“Buck has never done better work than this. By a great gift of intuition she has entered into the mind, heart and spirit of the Chinese peasant woman and revealed the permanent values of life.” —The Times Literary Supplement
Dickensian in its epic sweep, one of Buck’s finest novels centers on an unnamed peasant woman in pre-revolutionary China. Without warning, her restless husband abandons her. Shamed by the experience, she is left to work the land, raise their three children on her own, and care for her aging mother-in-law. To save face with her neighbors, she pretends her husband is traveling, and sends letters to herself signed in his name. Surrounded by poverty, despair, and a growing web of lies meant to protect the family, her children grow up and enter society with only the support of their mother’s unbreakable will. An unforgettable story of one woman’s strength and a remarkable fable about the role of mothers, this novel is a powerful achievement by a master of twentieth-century fiction. This ebook features an illustrated biography of Pearl S. Buck including rare images from the author’s estate.

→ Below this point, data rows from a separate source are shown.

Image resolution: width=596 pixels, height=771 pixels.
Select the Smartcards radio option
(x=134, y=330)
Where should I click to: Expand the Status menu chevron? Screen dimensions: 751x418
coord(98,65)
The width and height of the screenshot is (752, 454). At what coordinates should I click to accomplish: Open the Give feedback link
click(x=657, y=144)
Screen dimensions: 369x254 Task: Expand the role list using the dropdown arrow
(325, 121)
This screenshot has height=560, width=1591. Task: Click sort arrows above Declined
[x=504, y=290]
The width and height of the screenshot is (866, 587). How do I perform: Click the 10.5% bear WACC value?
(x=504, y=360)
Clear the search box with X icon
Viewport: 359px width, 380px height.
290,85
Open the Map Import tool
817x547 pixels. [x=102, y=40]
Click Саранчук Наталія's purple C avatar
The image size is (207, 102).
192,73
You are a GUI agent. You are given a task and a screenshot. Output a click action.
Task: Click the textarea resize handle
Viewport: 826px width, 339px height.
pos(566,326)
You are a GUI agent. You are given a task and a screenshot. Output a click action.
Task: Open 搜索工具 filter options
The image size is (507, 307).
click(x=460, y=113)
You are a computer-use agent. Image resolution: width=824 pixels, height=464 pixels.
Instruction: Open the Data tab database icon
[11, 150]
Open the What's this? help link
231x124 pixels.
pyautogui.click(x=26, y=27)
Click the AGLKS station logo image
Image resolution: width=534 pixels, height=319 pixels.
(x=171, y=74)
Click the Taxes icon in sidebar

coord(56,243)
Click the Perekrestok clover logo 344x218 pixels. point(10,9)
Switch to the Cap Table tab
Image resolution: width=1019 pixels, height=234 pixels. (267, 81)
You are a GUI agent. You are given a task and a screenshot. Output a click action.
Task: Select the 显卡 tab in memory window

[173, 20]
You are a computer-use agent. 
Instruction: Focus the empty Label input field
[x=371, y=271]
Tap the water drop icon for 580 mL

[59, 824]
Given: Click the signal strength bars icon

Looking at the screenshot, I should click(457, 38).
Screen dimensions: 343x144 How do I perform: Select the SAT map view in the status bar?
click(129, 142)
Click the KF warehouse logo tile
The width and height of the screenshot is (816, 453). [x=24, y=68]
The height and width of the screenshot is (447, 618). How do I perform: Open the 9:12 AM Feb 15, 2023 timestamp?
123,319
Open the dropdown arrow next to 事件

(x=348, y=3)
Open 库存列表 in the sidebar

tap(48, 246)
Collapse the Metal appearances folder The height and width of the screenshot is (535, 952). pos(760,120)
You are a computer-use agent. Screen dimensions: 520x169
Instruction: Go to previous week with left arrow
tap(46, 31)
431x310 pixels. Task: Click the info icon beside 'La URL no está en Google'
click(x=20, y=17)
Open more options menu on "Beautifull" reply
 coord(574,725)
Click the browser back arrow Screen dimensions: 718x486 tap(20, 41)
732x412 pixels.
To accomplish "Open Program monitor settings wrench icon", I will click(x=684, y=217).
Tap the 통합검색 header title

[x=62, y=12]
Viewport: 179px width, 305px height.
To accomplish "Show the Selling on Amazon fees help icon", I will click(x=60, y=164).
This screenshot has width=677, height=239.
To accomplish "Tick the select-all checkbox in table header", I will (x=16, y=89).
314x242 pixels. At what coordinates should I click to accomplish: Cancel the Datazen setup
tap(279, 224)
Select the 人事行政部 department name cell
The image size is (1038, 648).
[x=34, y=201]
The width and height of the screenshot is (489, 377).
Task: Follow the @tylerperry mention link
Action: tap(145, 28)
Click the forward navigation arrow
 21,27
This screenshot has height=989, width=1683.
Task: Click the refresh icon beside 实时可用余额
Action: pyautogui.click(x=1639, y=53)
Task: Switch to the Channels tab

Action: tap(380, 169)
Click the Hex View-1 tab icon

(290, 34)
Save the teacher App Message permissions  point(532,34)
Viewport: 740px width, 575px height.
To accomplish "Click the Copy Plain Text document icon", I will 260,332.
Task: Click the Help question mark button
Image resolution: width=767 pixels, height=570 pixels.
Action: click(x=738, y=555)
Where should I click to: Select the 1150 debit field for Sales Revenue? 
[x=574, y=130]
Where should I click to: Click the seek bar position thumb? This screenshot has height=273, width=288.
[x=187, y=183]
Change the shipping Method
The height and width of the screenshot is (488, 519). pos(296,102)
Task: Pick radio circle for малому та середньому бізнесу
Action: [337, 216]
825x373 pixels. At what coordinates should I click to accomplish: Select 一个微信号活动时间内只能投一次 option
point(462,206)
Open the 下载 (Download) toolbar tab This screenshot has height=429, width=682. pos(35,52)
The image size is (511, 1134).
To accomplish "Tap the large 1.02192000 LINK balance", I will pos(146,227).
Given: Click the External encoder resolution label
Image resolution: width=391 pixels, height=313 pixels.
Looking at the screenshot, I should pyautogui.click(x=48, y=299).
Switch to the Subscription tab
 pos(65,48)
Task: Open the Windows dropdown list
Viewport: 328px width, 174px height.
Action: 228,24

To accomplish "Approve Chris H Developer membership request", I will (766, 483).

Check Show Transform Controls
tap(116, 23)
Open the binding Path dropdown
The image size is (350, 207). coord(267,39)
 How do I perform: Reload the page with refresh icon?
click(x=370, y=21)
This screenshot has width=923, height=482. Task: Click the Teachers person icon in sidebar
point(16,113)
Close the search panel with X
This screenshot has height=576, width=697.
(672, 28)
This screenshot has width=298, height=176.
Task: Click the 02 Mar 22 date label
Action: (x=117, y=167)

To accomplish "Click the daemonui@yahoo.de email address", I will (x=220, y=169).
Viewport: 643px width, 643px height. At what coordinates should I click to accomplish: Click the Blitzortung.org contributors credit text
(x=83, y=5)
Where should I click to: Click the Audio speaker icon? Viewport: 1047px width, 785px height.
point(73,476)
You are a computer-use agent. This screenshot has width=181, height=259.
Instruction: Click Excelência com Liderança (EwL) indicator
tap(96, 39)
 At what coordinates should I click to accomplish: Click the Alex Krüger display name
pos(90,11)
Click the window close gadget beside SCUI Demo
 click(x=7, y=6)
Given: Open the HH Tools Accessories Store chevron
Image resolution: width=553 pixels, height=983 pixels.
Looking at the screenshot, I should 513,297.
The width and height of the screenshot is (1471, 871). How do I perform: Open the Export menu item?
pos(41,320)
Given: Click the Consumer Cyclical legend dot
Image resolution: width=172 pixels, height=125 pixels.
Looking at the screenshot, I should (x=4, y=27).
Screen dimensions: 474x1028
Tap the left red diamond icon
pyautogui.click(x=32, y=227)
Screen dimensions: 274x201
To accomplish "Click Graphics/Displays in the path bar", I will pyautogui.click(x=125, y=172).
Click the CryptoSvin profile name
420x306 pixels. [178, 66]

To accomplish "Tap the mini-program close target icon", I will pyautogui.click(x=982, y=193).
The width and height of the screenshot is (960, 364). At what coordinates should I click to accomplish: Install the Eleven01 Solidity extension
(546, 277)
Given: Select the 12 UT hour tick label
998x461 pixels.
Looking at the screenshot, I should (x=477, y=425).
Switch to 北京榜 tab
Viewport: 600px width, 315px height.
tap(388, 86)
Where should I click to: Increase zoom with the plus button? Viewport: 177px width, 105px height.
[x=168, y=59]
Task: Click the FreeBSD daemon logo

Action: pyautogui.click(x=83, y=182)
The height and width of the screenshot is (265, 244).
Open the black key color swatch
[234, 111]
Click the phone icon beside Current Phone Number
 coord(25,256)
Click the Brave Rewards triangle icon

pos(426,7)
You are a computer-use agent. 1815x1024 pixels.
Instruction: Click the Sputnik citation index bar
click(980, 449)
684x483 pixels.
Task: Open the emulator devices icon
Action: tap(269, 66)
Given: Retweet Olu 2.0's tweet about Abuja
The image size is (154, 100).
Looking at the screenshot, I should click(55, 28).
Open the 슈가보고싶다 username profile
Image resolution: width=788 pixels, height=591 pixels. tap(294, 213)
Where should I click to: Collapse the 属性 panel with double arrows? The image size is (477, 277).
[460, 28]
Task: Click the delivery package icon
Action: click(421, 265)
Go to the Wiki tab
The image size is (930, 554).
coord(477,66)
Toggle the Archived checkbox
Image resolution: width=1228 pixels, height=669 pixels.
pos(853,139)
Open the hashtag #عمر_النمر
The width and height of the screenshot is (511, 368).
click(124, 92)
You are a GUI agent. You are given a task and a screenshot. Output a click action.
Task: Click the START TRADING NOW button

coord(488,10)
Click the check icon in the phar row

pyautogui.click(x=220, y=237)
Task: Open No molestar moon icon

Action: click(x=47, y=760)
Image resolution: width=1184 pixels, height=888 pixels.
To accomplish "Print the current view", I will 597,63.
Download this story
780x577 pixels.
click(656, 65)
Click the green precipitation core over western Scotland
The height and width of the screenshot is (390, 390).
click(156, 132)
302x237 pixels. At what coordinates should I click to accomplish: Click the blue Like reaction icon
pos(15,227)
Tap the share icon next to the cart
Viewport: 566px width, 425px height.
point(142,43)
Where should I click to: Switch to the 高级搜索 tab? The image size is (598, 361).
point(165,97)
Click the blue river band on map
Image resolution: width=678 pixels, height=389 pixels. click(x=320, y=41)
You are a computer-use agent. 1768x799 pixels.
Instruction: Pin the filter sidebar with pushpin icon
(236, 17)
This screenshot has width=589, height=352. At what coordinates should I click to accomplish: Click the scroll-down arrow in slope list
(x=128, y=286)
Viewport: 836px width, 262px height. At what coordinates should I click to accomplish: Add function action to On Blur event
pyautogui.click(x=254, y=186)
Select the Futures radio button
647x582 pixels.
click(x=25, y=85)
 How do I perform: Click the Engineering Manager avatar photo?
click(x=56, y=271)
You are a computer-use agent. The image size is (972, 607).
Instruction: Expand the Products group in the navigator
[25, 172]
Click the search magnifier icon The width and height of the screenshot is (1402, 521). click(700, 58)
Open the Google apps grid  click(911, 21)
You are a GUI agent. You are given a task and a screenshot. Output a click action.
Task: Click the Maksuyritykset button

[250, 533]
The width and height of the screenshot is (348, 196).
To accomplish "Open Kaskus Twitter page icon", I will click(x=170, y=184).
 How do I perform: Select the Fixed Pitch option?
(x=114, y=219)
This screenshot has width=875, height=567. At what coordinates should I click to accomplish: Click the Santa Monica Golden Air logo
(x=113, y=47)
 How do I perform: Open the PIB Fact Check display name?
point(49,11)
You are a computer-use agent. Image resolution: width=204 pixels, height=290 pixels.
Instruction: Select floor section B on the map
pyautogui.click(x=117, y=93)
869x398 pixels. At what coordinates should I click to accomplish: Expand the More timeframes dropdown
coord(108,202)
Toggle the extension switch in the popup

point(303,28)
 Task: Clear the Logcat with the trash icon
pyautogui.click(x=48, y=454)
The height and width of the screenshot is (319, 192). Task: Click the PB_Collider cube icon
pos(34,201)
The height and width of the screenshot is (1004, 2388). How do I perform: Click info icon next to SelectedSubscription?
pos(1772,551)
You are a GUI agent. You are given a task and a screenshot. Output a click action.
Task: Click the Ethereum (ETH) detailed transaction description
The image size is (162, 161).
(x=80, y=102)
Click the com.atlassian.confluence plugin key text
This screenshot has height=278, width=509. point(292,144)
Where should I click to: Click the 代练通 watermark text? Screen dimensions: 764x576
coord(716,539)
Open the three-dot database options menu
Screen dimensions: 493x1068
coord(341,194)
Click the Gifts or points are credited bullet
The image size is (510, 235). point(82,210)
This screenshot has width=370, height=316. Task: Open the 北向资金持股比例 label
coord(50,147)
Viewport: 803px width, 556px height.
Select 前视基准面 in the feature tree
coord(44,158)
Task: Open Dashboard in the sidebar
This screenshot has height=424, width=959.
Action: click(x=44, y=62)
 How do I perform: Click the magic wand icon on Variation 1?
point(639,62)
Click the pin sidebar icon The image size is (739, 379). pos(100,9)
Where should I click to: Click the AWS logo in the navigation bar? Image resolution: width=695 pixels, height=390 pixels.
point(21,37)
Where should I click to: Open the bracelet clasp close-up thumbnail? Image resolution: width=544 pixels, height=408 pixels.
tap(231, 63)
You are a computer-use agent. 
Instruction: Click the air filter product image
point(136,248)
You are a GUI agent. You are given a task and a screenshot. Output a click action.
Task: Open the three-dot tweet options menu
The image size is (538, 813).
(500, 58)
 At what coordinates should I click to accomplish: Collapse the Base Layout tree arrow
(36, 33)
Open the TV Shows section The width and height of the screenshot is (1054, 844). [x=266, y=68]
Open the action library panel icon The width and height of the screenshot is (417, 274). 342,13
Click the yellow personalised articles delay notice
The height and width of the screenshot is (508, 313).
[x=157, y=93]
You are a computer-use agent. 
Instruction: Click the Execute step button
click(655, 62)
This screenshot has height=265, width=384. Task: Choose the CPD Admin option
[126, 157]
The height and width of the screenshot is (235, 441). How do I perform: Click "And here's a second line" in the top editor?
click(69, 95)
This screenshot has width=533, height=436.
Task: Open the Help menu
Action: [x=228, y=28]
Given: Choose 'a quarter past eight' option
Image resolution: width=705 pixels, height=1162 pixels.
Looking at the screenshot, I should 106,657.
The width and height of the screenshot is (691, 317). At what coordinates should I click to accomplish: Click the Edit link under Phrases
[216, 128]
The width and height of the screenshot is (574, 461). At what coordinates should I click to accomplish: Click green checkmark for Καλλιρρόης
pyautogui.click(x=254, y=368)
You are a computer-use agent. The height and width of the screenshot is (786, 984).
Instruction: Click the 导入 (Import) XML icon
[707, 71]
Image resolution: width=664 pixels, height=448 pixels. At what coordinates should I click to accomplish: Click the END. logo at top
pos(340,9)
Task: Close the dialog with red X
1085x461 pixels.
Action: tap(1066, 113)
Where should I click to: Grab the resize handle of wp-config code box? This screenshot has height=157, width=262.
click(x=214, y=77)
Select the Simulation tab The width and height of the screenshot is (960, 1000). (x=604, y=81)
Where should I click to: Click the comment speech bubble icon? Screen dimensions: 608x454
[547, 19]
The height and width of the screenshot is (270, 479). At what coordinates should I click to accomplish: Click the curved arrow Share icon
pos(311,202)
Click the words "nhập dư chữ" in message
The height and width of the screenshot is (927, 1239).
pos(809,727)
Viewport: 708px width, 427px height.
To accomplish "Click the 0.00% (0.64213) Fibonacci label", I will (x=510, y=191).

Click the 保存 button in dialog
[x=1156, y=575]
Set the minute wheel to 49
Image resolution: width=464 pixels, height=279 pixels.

“The Mother has an architectural unity and a driving simplicity and strength . . . [and] has almost an elemental quality.” —The New York Times
Pearl S. Buck (1892–1973) was a bestselling and Nobel Prize–winning author. Her classic novel The Good Earth (1931) was awarded a Pulitzer Prize and William Dean Howells Medal. Born in Hillsboro, West Virginia, Buck was the daughter of missionaries and spent much of the first half of her life in China, where many of her books are set. In 1934, civil unrest in China forced Buck back to the United States. Throughout her life she worked in support of civil and women’s rights, and established Welcome House, the first international, interracial adoption agency. In addition to her highly acclaimed novels, Buck wrote two memoirs and biographies of both of her parents. For her body of work, Buck received the Nobel Prize for Literature in 1938, the first American woman to have done so. She died in Vermont.